Labour must pursue a better Brexit deal, not a second referendum

Jeremy Corbyn at prime minister’s questions, 16 January 2019.
Jeremy Corbyn at prime minister’s questions, 16 January 2019. Photograph: Jessica Taylor/AFP/Getty Images

It is, perversely, a sign of the government’s weakness, not its strength, that it has inevitably seen off a vote of no confidence. All that unites a bitterly fractious Conservative party is panic at the prospect of a Jeremy Corbyn-led Labour government coming to power in a general election, a likelihood many are admirably honest about. If Theresa May was confident about the Tories’ prospects, she would risk throwing the dice. But Labour started the last election campaign 24 percentage points behind the Tories in the polls, and ended two points behind six weeks later. Today, the polling average has Labour slightly ahead. Conservatives fear that a Corbyn-led administration would not be like a “normal” Labour government, and would upend an economic consensus established by Margaret Thatcher. And they would be right.

The media will now attempt to shift the narrative, claiming that it is Labour under pressure. This is absurd. The government has just suffered the biggest parliamentary defeat in the history of British democracy. A disastrous near-decade of Tory rule has left Britain in its worst combined political and social crisis in modern times, the consequence of ideologically driven austerity and catastrophic political decisions by both David Cameron and May. Labour will be pilloried for not having a magical solution – when there is none – to a crisis engineered by its opponents.

There will be claims that, having lost this no-confidence attempt, Labour’s democratically agreed official policy dictates that it must now support a second referendum. But this is inaccurate. The policy states that the “best outcome for the country is an immediate general election that can sweep the Tories from power”, but if such an election cannot be engineered, the party “must support all options remaining on the table, including campaigning for a public vote”.

What is Labour’s strategy? Let’s take a second referendum. Whatever the leadership decides, it is not even clear that a majority can be found for it. One Labour MP – who resigned from the frontbench in 2016 – tells me that, in a free vote, “the parliamentary Labour party would be split down the middle, possibly [with] even more against. It’s just they aren’t the people on the telly all the time!” In the shadow cabinet, there are those, such as Diane Abbott (the single most influential Labour MP in Corbyn’s inner circle, a point neglected by most commentators for depressing reasons) and Keir Starmer, sympathetic to a second vote, with laudable reasons, too; others, such as Richard Burgon, against; and others, such as John McDonnell, pragmatically straddling the divide. Around 100 Labour MPs were predicted to declare in favour of a second referendum today; in the end, just 71 did so. If half of the parliamentary party voted for a second referendum, that would amount to less than a fifth of parliament; well over 100 Tory MPs would have to support it too. It is really difficult to see this happening, meaning that Labour would risk alienating its leave voters for nothing.

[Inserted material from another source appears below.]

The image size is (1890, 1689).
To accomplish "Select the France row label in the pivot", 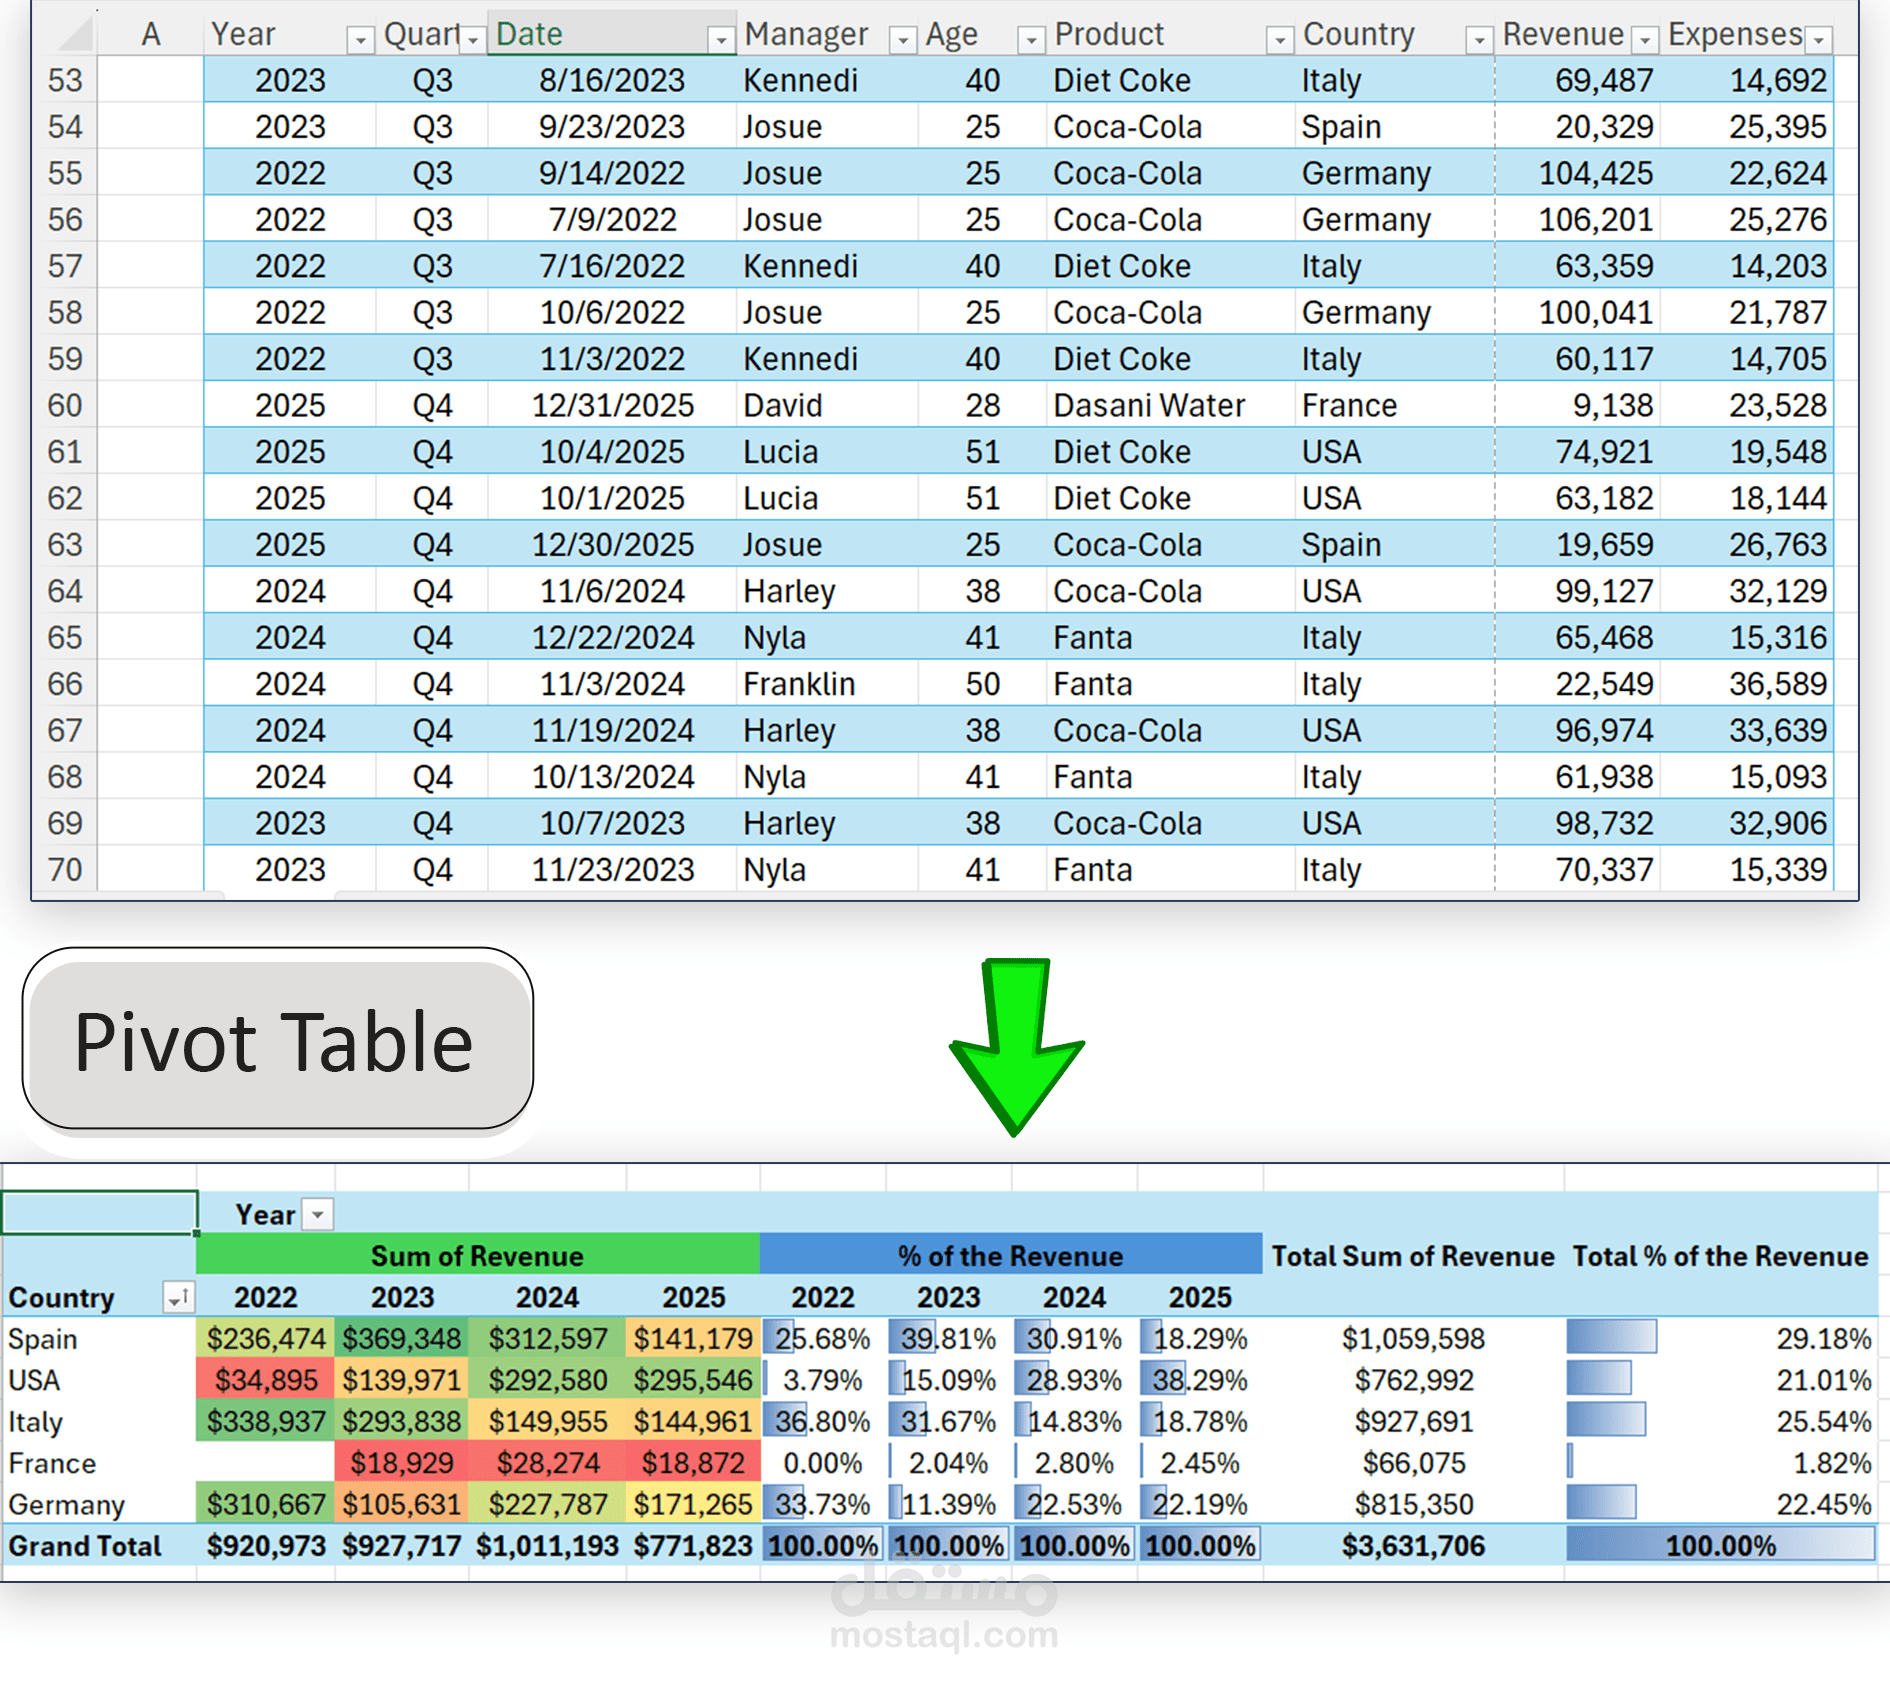I will pyautogui.click(x=52, y=1462).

If Labour imposed a three-line whip in support of a referendum, shadow cabinet members representing leave constituencies have told me they will resign. If a referendum becomes the only option left, then Labour will have to campaign for remain, and make a great fist of it. But don’t have any illusions. The campaign will be even more bitter and vicious than the last; the culture war that has enveloped the country will get worse; millions of leave voters will be angered and even more disillusioned than before; and under a slogan of “tell them again”, leave may well win once more. Tory rule is the source of the nation’s ills: wishing to remove this Conservative government – and the only means of doing so is a Labour victory – is not putting “party before country”, it’s an attempt to save the nation from the most calamitous administration since the war. Of Labour’s 54 Tory-held target seats, 41 voted leave. Just 13 opted for remain. Without holding on to its existing leavers and winning over more, Labour cannot win an election, and the injustices that helped lead to the Brexit vote will be exacerbated.

So what does the party do? It must make a pitch to unite the country. The Tories have sought to represent only the leave side – and even then, not the bread-and-butter concerns of leave voters – and their key media supporters have demonised remainers. Labour must emphasise that the real conflict is not between supporters or opponents of Brexit, but the vast majority against the elite. It must refocus the debate on what unites both tribes, such as living standards, jobs, the NHS, taxing the rich and public ownership. That means advocating a compromise. A majority does exist in parliament for a customs union. And although many within the Labour leadership regard it as unsatisfactory, so-called Norway plus, combining the single market and a customs union, has a good chance of winning support across the parliamentary divide. The EU has made it clear that a shift in Britain’s red lines will open up new opportunities. That will refocus the debate on bitter Tory divisions, too.

Labour will be shouted down by a vocal lobby if it fails to back a second referendum. But, for now, the party must surely direct its efforts at constructing a new deal.